─── DATA TO PROCESS
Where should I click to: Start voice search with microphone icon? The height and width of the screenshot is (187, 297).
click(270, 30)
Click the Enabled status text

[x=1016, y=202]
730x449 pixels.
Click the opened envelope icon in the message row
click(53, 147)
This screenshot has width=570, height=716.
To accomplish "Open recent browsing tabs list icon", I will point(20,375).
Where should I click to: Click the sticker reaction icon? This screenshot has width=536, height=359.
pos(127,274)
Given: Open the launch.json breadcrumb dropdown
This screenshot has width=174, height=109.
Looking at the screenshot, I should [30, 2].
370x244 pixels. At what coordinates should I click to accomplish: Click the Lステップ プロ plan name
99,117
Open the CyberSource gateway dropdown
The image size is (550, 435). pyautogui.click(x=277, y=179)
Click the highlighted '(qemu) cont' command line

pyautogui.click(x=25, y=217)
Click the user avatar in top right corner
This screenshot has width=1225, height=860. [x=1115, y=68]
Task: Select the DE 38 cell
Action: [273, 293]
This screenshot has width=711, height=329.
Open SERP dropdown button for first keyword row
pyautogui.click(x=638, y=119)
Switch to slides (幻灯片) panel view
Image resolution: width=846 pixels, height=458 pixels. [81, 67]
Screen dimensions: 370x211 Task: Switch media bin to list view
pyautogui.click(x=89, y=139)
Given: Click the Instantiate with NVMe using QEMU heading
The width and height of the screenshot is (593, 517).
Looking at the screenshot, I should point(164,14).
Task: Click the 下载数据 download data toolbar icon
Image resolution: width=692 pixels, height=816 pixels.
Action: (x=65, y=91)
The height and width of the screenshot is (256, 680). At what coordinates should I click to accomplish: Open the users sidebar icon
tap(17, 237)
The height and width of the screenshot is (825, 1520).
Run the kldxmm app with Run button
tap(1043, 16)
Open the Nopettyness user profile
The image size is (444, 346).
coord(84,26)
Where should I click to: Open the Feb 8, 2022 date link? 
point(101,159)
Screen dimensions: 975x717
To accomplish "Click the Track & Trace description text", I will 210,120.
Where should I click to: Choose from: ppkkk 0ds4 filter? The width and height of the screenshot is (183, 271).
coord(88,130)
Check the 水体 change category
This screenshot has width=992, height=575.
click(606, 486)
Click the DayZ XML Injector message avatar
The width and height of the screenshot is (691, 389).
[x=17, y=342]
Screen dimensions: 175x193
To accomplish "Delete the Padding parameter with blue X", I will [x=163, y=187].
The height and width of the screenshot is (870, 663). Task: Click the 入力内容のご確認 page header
──────
**DIRECTION**
Please pick out each line in the items above that contains the word "accomplish" and copy those lines in full.

**EXERCISE RESPONSE**
To accomplish "Open recent browsing tabs list icon", I will point(20,375).
370x244 pixels. At what coordinates should I click to accomplish: Click the Lステップ プロ plan name
The height and width of the screenshot is (256, 680). At what coordinates should I click to accomplish: Open the users sidebar icon
To accomplish "Click the Track & Trace description text", I will 210,120.
To accomplish "Delete the Padding parameter with blue X", I will [x=163, y=187].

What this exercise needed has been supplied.